Il semblerait que les premiers enregistrements sur lesquels figure ta voix datent de 2018. A cette époque tu travaillais en anglais et en duo avec Guillaume Charret. Est-ce que tout a vraiment commencé cette année-là ?

C’est difficile de réellement situer le début. Disons que Tara (album sorti en 2018 via Artsolis Production, NDLR) a eu son rôle à jouer car c’est aussi grâce à ce disque que j’ai pu cerner mes envies de production, de mix, d’ambiance globale, c’est grâce à ce duo que j’ai trouvé une forme de philosophie d’enregistrement aussi. Celle qui consiste à travailler le plus naturellement possible, d’être sensible au lieu, à ce qui l’entoure, à des moments de vie en dehors des prises…

Mais je dirais que les choses ont vraiment commencé en 2017 au retour d’une petite tournée au Québec, lorsque j’ai pris conscience que j’avais envie d’écrire en français.
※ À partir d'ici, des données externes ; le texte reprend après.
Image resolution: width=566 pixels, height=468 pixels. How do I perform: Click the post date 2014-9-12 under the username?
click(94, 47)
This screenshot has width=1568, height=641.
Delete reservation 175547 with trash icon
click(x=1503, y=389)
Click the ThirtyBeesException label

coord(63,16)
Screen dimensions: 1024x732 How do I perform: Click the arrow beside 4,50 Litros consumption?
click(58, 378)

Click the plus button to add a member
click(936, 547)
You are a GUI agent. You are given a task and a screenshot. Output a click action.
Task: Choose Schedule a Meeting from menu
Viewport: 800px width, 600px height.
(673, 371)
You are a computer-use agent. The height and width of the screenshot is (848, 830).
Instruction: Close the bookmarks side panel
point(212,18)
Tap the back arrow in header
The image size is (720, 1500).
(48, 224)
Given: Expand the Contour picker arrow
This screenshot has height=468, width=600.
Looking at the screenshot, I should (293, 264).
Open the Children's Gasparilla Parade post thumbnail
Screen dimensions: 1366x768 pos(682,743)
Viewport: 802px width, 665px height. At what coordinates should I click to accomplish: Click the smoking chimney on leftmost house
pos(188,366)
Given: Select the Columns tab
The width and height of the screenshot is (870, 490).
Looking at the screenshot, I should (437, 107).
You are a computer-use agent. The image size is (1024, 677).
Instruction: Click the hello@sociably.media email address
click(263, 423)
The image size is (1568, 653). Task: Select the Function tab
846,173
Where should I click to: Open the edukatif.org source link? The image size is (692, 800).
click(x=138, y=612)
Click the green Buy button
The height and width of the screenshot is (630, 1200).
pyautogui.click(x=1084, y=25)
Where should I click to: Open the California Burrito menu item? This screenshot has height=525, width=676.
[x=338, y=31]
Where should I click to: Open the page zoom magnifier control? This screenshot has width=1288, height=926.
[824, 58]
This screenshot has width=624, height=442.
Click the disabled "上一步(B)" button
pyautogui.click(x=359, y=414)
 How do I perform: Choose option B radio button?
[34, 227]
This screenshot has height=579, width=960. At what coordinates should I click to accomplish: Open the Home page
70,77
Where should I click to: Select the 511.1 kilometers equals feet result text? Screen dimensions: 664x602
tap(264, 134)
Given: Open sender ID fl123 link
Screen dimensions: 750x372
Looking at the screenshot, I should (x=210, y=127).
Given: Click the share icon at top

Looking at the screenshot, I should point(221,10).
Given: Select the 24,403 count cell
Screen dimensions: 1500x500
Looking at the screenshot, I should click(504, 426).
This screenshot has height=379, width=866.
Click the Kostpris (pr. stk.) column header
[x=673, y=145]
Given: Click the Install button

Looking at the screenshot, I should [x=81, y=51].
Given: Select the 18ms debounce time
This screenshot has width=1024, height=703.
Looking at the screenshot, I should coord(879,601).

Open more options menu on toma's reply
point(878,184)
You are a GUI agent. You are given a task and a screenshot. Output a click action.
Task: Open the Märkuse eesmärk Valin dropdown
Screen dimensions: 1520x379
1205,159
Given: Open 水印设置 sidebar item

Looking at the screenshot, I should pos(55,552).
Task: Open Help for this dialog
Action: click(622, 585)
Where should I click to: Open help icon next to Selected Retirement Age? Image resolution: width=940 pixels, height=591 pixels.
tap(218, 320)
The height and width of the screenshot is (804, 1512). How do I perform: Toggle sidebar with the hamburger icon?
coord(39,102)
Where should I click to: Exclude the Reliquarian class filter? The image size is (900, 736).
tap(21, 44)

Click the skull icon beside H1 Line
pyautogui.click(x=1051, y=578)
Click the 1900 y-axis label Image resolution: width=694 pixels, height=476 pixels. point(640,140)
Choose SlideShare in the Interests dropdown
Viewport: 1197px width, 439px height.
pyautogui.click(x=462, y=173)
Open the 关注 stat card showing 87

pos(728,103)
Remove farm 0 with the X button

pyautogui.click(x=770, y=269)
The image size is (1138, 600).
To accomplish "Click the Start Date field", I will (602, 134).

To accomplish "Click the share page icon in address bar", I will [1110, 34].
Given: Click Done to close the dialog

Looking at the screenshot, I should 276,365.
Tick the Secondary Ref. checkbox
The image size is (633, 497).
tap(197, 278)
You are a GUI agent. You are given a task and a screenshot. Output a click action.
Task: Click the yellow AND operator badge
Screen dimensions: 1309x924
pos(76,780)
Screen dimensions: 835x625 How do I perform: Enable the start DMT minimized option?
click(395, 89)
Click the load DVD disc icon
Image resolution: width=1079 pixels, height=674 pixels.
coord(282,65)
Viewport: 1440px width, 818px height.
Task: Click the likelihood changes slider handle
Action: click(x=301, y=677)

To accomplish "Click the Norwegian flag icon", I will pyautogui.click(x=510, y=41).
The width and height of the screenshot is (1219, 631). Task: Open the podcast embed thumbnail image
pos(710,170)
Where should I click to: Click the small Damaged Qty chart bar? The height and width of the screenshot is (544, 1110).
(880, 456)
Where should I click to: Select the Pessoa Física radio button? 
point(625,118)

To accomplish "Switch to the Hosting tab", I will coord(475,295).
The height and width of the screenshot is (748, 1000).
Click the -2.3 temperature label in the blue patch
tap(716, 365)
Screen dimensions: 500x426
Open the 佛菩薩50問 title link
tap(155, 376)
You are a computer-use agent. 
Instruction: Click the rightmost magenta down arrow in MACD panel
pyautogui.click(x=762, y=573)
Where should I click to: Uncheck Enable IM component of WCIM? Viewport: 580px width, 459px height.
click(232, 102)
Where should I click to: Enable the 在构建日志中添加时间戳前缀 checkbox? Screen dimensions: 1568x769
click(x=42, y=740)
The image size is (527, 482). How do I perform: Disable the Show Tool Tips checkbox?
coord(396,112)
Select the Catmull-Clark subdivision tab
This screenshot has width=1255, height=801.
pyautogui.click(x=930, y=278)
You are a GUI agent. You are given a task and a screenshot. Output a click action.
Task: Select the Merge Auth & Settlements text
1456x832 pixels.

Composes-tu toujours à la guitare ?

La plupart du temps oui, mais j’ai composé Allez chagrin au piano. J’aime bien la guitare parce que je n’ai pas trop conscience de ce que je joue dessus, alors qu’au piano, j’analyse…

Le disque a été enregistré à Montréal, avec le concours de Jesse Mac Cormack. Comment as-tu pris contact avec ce pays et ce musicien ?

Je me sens proche du Québec depuis un peu toujours car j’ai de la famille là-bas, que je vais visiter régulièrement. Et puis après ce fut plus une affaire de mélomanie, j’ai écouté beaucoup de disques qui venaient de de ce pays, actuels ou non (Arcade Fire, Feist, Patrick Watson, Leonard Cohen, Neil Young, Joni Mitchell, Godspeed You Black Emperor!…)

Rémi (Orouni) a composé Le Goût de l’orge. Comment vous êtes-vous rencontrés ? Sa musique a-t-elle convoqué tes mots ou est-ce le processus inverse qui s’est passé ?
Nous sommes amis Rémi et moi et nous sommes rencontrés grâce à son label, December Square, duquel je suis assez proche.
Disons que nous avions une inspiration commune autour du premier album d’Aldous Harding, et de l’Irlande. Ce fut un peu le point de départ. Mais c’est plutôt sa musique qui a été le point d’ancrage de mes paroles
L’album compte une seule chanson interprétée en anglais. Celle-ci est d’ailleurs positionnée au milieu du disque. Peux-tu nous raconter sa genèse ?
Black Hole est un peu le point central, car elle est surement la chanson à la fois la plus triste, mais aussi celle qui raconte l’après, l’envie de changer d’humeur. Et puis c’est aussi la plus dénudée en terme d’arrangements, alors j’ai voulu un peu la couver

Le chagrin semble être une des thématiques récurrentes de l’album (sans que celui-ci paraisse infiniment triste). Notamment de façon explicite et directe dans sa conclusion, mais aussi à l’intérieur d’Avril Exil, par exemple. Est-ce que cet état fut celui qui t’accompagna lors de l’écriture du disque ?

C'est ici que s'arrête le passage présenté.